Prima di avviarmi alla conclusione, mi piace ricordare il poemetto  in dialetto veneto periferico Tra mi e ti – con Andrea Zanzotto due anni dopo.
“La traduzione – spiega Villalta in nota – è solo per chi non accede assolutamente ai versi in dialetto. E per questo è pensata in una sua autonomia lessicale e semantica, pur rimanendo una traduzione.”

“(…) Sol che tra mi e ti, in te un parlar che l’à la dh e la th,/ come i nostri veci( drento ‘sta nova/ comunion- distanzha, diventadhi i stessi veci),/ co’ quela zh che là ne à portà/ a parlar a strazhabaloò, a strazhamarcà, co’l dialeto/ e cò l’italian, par ore e ore par très de le parole/ de tute le lingue de la poesia. (…)” (Solo tra me e te, in una lingua con la dh e con la th,/ come i nostri vecchi ( ora, in questa diversa/ comunione – distanza, diventati gli stessi vecchi)/ con quella zh che ci ha portati/ a parlare a più non posso, (gratis – quasi – in quantità) con il dialetto/ e con l’italiano, per ore e ore attraverso le parole/ di tutte le lingue della poesia. (…)
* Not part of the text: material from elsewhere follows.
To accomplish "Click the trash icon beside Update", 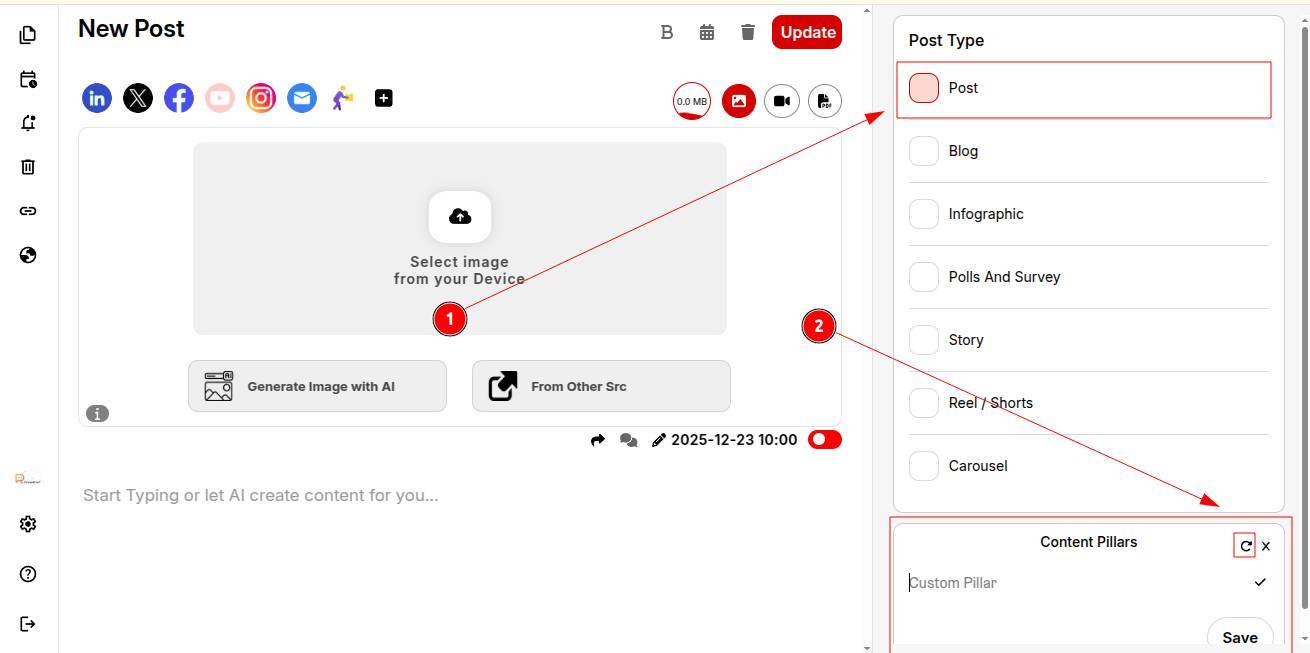I will tap(747, 32).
Un omaggio al mai dimenticato maestro e alla sua casa, un modo per guardare, ancora una volta, il grande spettacolo della natura, da quella finestra nuova che Zanzotto era riuscito a realizzare nella vecchia casa di suo padre che, tra l’altro,  era un buon pittore di paesaggi ed era capace di far apparire miracolosamente sulla tela quello che  gli occhi del grande poeta vedevano davanti a lui. Quella finestra, “purezza inestinguibile”, per un unico sguardo di poeta, che rimanga lì “ dentro la mare de un temp robà al passà,/ robà al present, un temp fora dal temp.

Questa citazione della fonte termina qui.